HOW TO COMPLETE THIS TASK: Copy all lines containing the string "agent" from the records below.

DATA SHOWN:

Content starts

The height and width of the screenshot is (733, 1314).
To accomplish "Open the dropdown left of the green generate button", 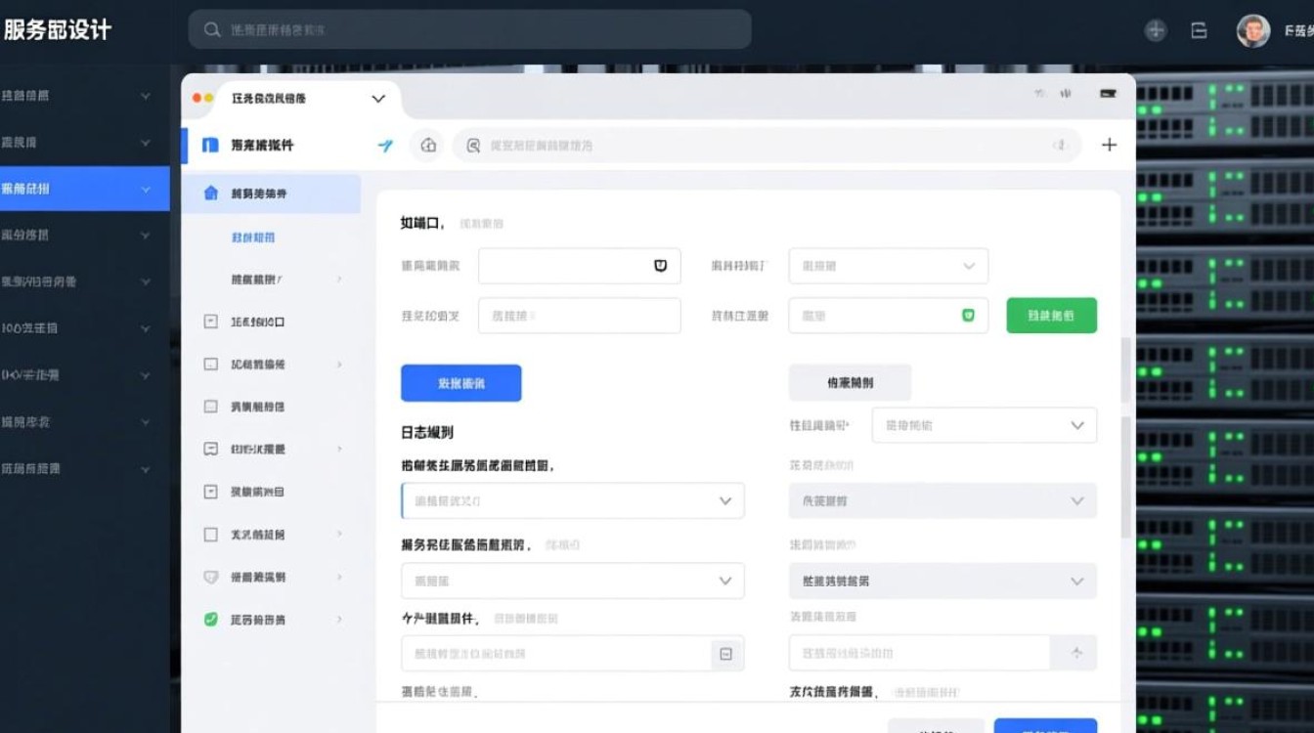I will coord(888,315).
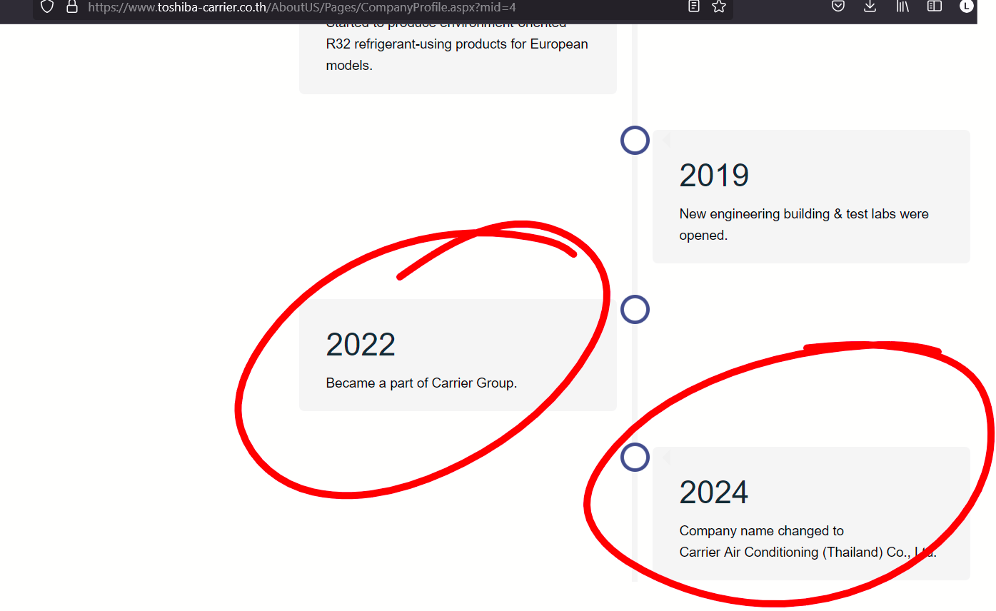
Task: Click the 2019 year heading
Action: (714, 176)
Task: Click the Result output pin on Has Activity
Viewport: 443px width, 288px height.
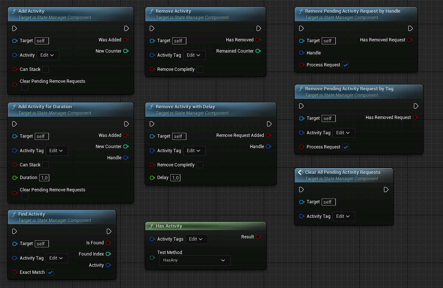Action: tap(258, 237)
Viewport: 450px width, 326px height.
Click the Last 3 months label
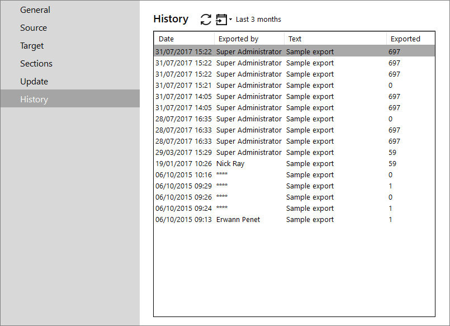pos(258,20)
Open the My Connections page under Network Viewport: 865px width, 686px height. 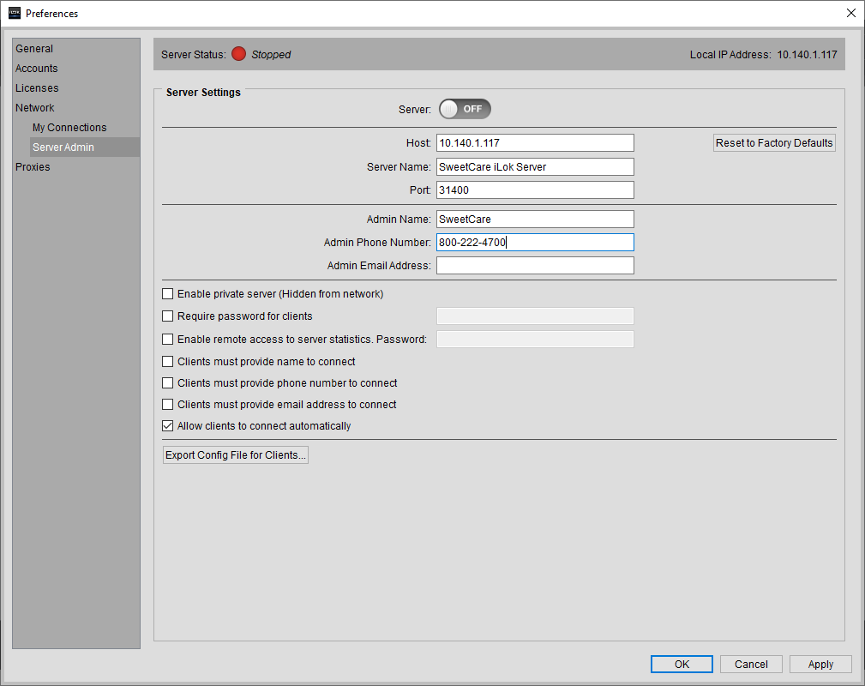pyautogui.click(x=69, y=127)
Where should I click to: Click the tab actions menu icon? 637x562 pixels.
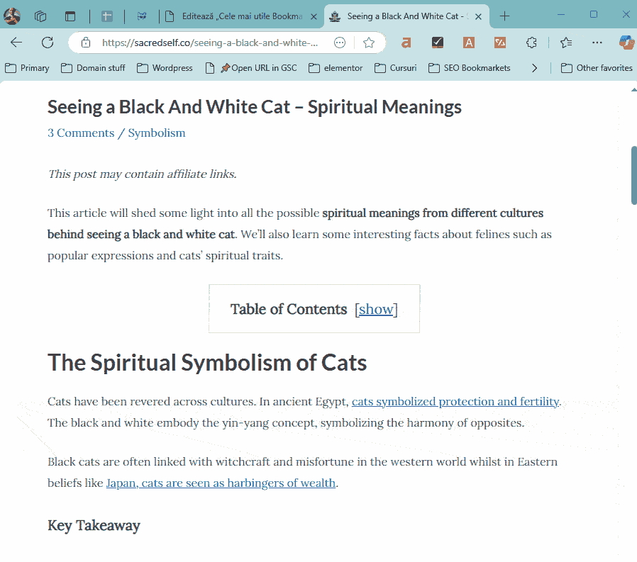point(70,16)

Content ends
Content starts

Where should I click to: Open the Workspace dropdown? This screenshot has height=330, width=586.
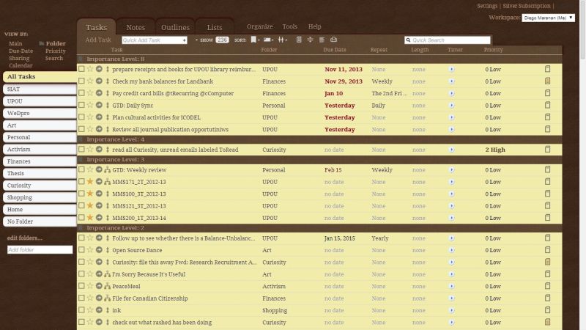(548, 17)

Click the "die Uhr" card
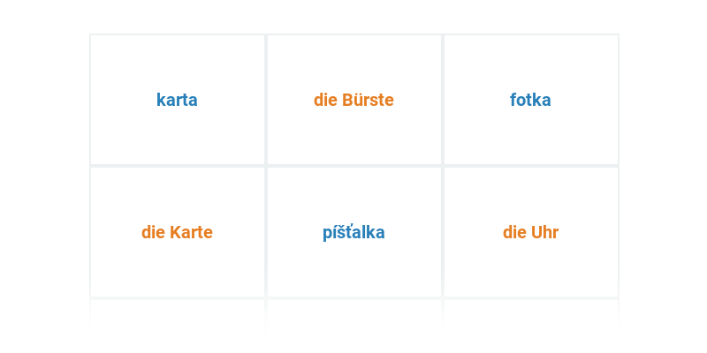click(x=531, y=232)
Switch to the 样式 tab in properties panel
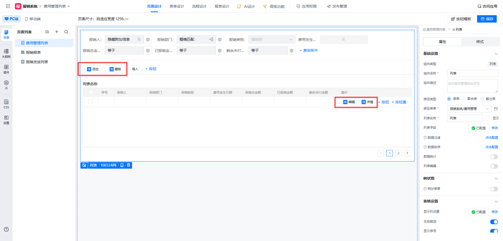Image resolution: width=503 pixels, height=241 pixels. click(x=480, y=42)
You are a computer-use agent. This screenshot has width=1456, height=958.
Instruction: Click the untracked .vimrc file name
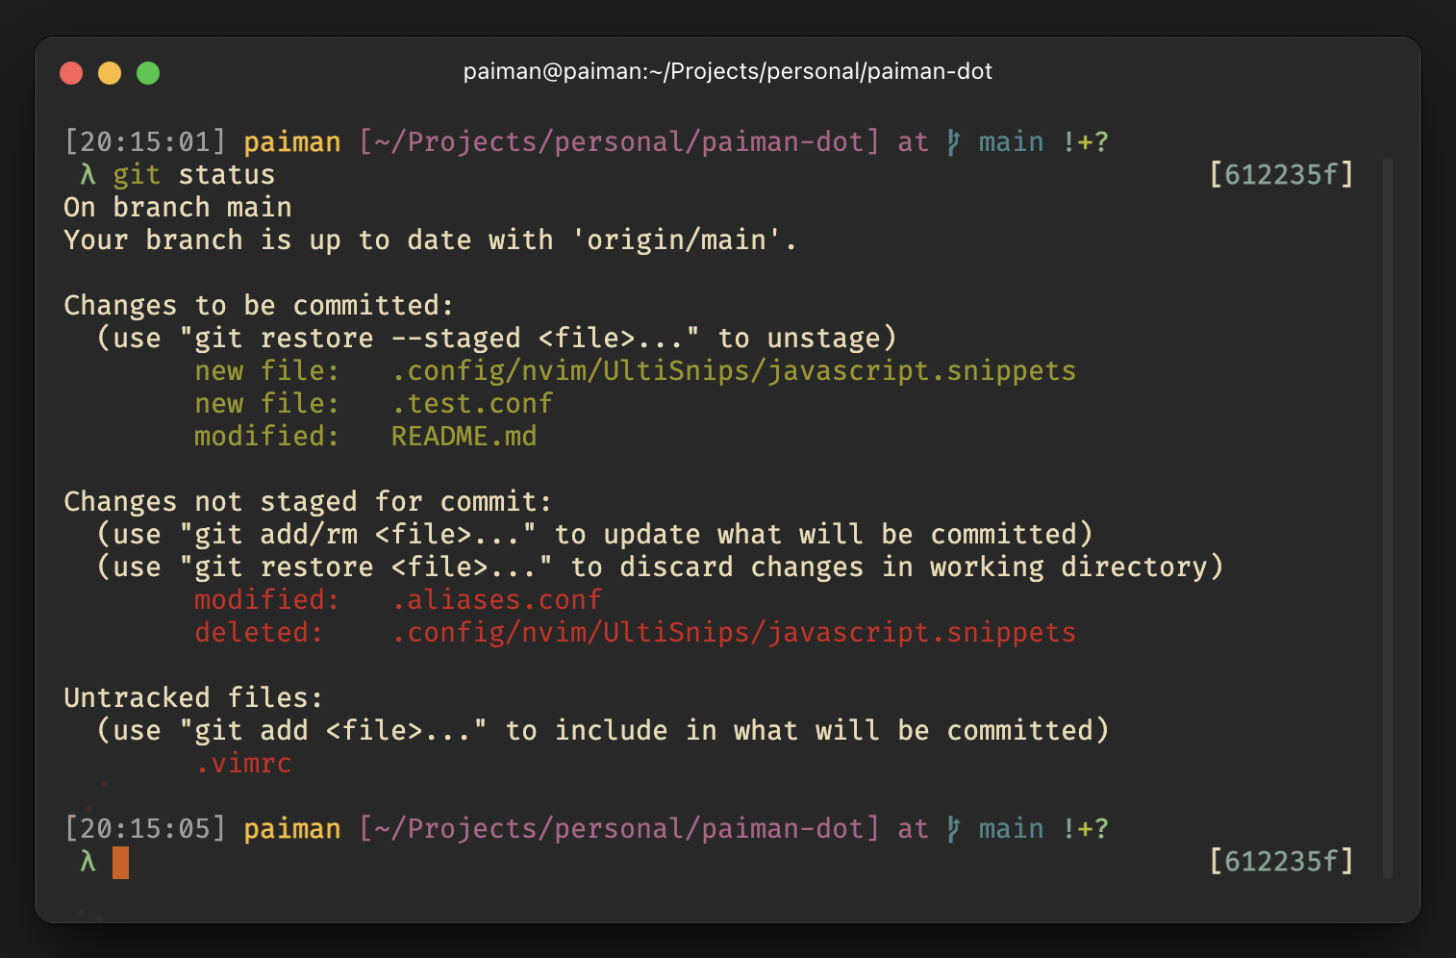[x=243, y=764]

Content ends
Content starts

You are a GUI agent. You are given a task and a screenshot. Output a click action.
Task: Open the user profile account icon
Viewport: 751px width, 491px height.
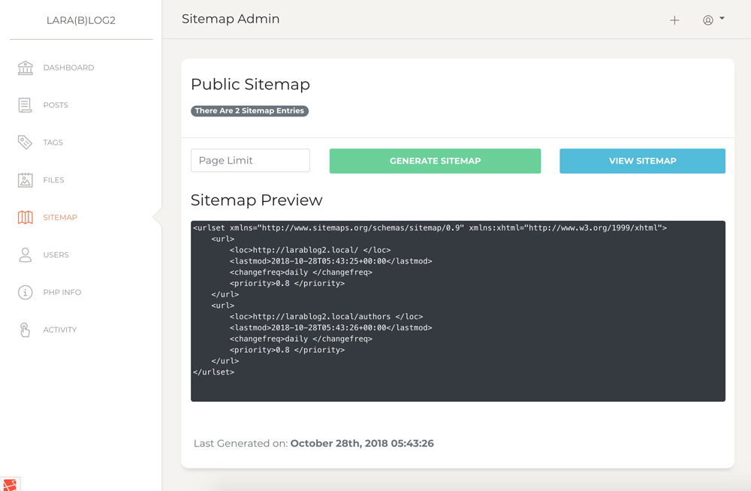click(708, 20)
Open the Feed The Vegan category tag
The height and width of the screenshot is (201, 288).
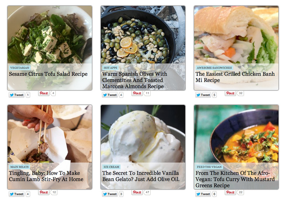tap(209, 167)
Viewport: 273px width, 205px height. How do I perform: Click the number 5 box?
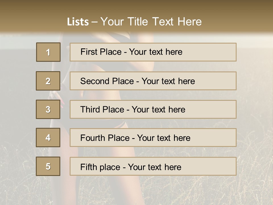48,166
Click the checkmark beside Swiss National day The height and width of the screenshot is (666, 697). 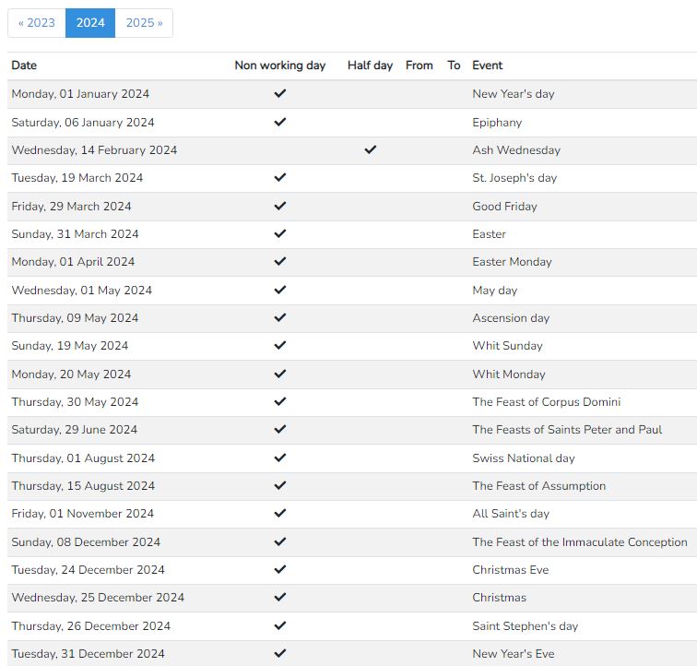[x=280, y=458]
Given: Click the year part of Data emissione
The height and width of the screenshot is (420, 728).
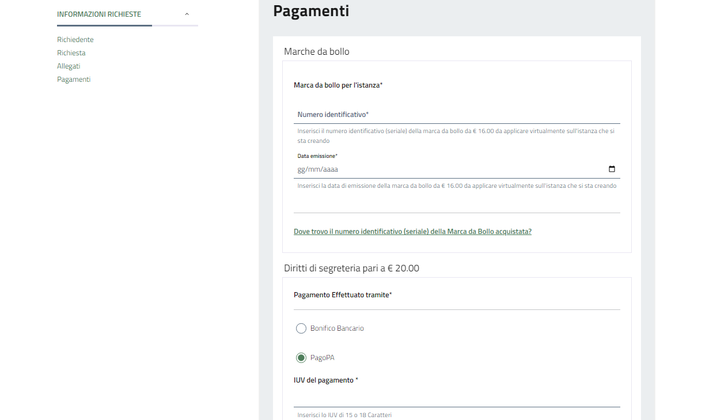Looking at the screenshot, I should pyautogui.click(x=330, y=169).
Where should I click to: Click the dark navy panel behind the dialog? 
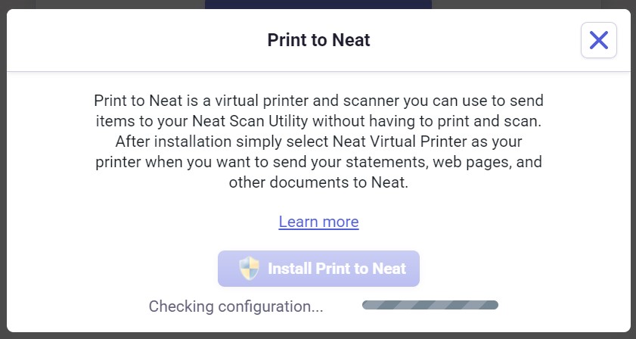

Content ends

EXERCISE SOLUTION:
You are a computer-use agent. This screenshot has width=1456, height=958.
You are a GUI agent. You are given a task and a screenshot. Output a click action.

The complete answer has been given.